Tagebücher Angela Genger leitete von 1980 bis 1988 die Alte Synagoge in Essen und führte in dieser Zeit rund 120 Zeitzeugen-Interviews. Eine Arbeit, an die sie ab 1988 als Gründungsdirektorin der Mahn- und Gedenkstätte Düsseldorf anknüpfen konnte. Schnell suchte sie die Nähe zur Jüdischen Gemeinde und zum historischen Seminar der Heinrich-Heine-Universität, holte junge Historiker, baute ein Netzwerk auf. Und immer wieder redete sie mit Holocaust-Überlebenden, veröffentlichte deren Erinnerungen, aber auch Tagebücher und Briefwechsel.

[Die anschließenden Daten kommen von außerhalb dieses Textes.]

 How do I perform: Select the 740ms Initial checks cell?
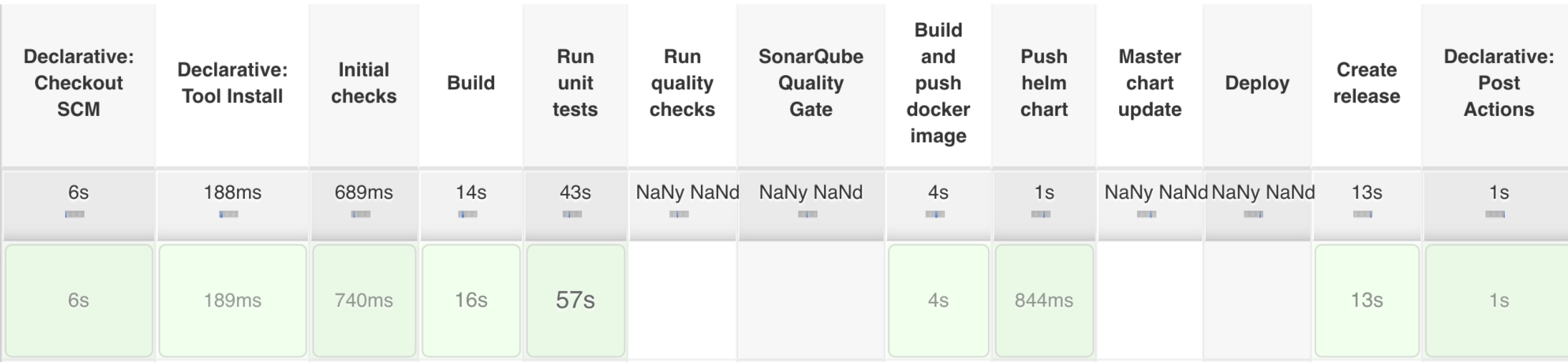(364, 300)
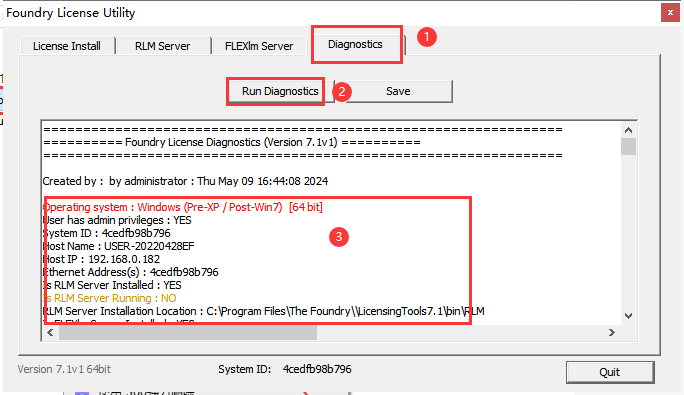Image resolution: width=684 pixels, height=395 pixels.
Task: Click the up arrow of the output scrollbar
Action: 628,130
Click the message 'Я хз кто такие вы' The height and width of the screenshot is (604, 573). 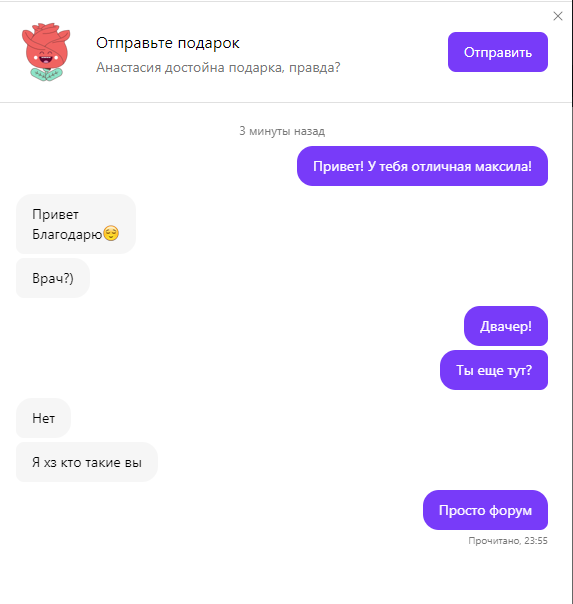click(x=87, y=462)
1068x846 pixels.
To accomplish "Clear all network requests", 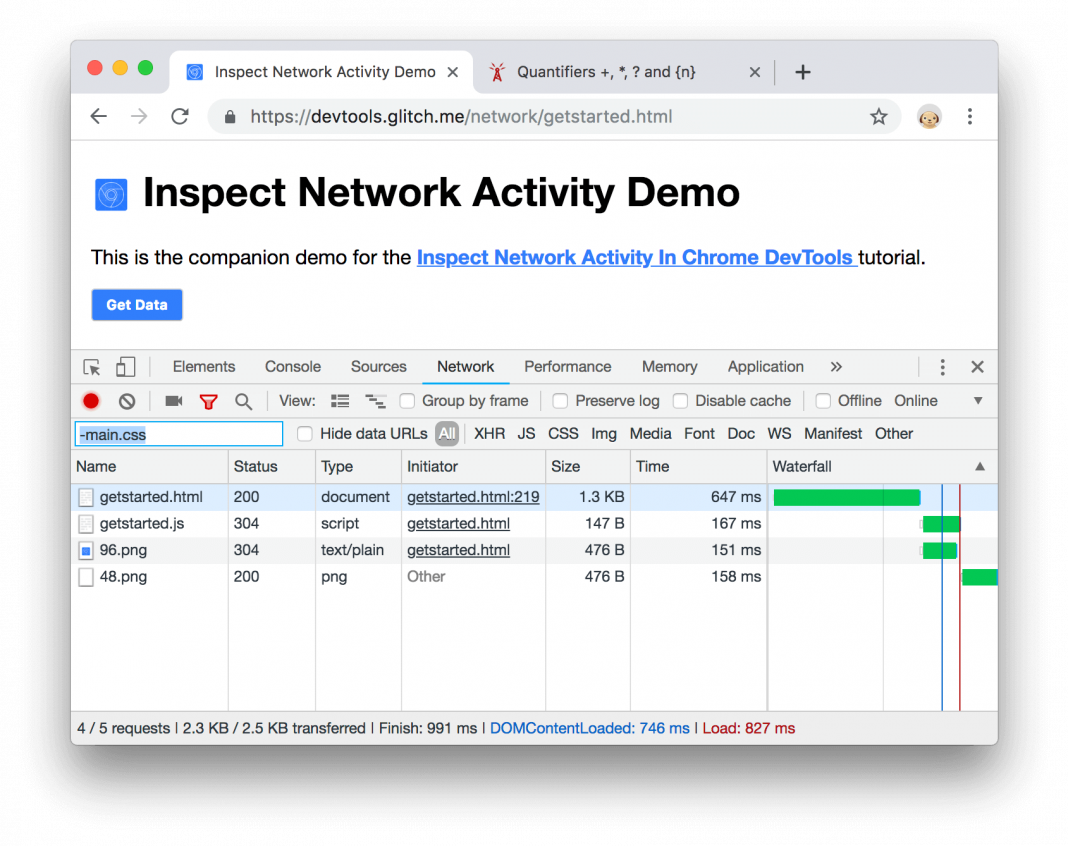I will [126, 400].
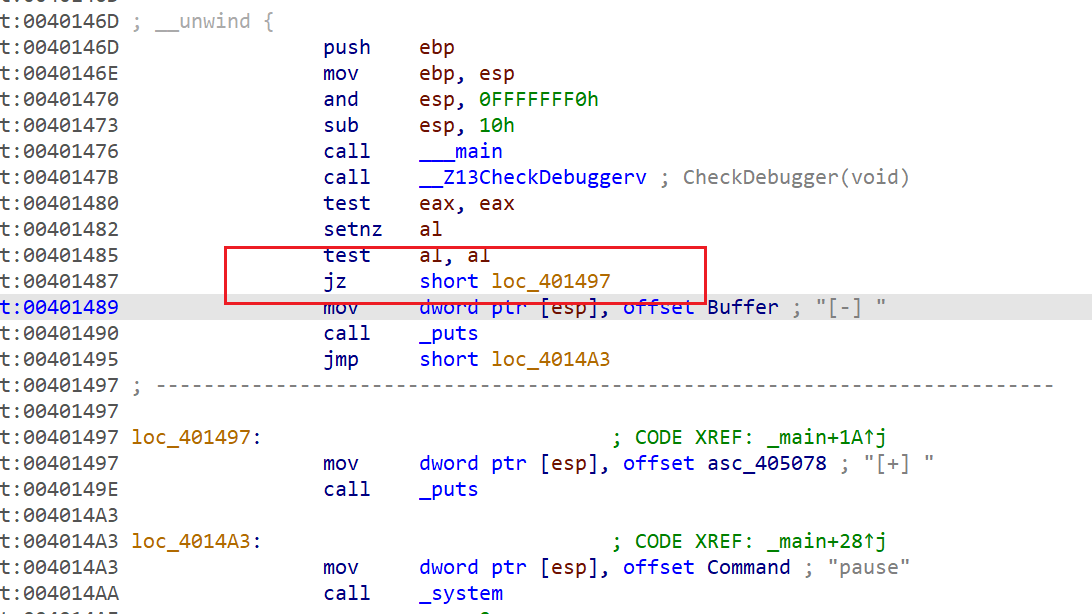This screenshot has width=1092, height=614.
Task: Click _puts call after asc_405078 line
Action: (x=448, y=489)
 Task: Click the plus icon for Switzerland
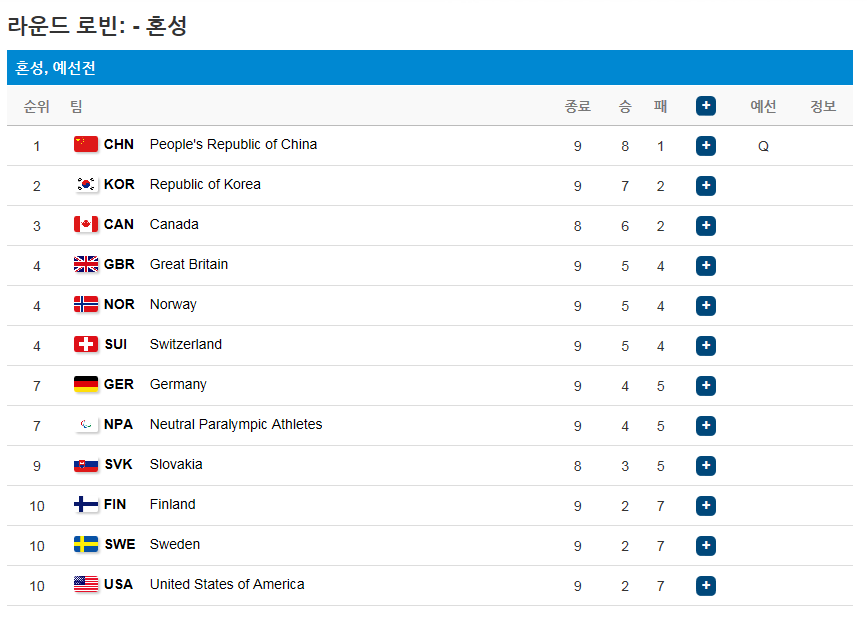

Intensiv forschte sie außerdem zur Geschichte der Düsseldorfer Juden und der Deportation vieler von ihnen in die Ghettos.

Für ehemalige Düsseldorfer, die ihre Heimatstadt besuchen wollten, wurde sie zu einer Art Botschafterin der Landeshauptstadt, wie Laudator Falk Wiesemann, Akademischer Oberrat der Universität, feststellte – und so sammelte sie auch weiterhin Interviews. Einer ihrer Schwerpunkte ist die Vermittlung des Wissens an die nach dem Krieg Geborenen: »Mit ihren Ideen für eine innovative Gedenkstättenarbeit hat sich Angela Genger im In- und Ausland einen Namen gemacht«, sagte Wiesemann. Als Leiterin der Gedenkstätte ging sie 2010 zwar in den Ruhestand, doch als freie Mitarbeiterin blieb sie dem Haus an der Mühlenstraße erhalten.

Klaus Dönecke begann seine Rede mit dem Verlesen eines Briefs aus dem Krieg. Ein im Osten eingesetzter Polizist beschrieb darin seinen Angehörigen daheim im familiären Plauderton, dass er einer »toten Jüdin die Stiefel ausgezogen« habe und die Schuhe jetzt nach Hause schicke, in der Hoffnung, dass sie passten. Die Mischung aus mörderischem Geschehen und treuherzigen Grüßen ließ die Zuhörer aufhorchen. So etwas bleibt im Gedächtnis. Dönecke untersucht die von solchen Polizisten angerichteten Gräuel – anhand der vielen erhaltenen Briefe und Fotos.

Er widmet sich speziell der Geschichte des Reservepolizeibataillons 67, das im Januar 1943 im polnischen Örtchen Dzieraznia 150 Menschen ermordete. Das Grauen, das durch die Zeilen erlebbar wird, führte bei Dönecke jahrelang zu Albträumen. »Es sind weniger geworden. Aber die bösen Träume kommen immer noch«, erzählt der Beamte.

Puzzle Für ihn ist die Geschichte des Bataillons wie ein Puzzle, von dem er nicht weiß, wie groß es ist und wie viele Steine noch aus dem Dunkel der Geschichte auftauchen. Im Februar geht Dönecke in den Ruhestand – aber auch er will danach weiterforschen. Die Gemeinde stellt ihm ein Büro zur Verfügung – deutlich größer als sein heutiges Dienstzimmer. NRW-Innenstaatssekretär Bernhard Nebe hob in seiner Laudatio Döneckes Ruf im In- und Ausland hervor. So habe der Beamte zur ersten Gruppe deutscher Polizisten gehört, die in Uniform die israelische Gedenkstätte Yad Vashem besucht hätten.

Die Josef-Neuberger-Medaille erinnert an den Anwalt und späteren NRW-Justizminister und Vorsitzenden der Düsseldorfer Gemeinde, Josef Neuberger (1902–1977). Preisträger sind unter anderem Angela Merkel, der verstorbene NRW-Ministerpräsident Johannes Rau und die Toten Hosen. Übergeben wurden die beiden Medaillen von Ruth Rubinstein und Ran Ronen, Vorstandsmitglieder der Gemeinde, beim traditionellen Jahresempfang. Zuvor hatte der Vorstandsvorsitzende der Gemeinde, Oded Horowitz, eine kurze Rückschau auf das vergangene Jahr gegeben. Dabei nannte er als ein besonderes Ereignis die Gründung des jüdischen Albert-Einstein-Gymnasiums im August.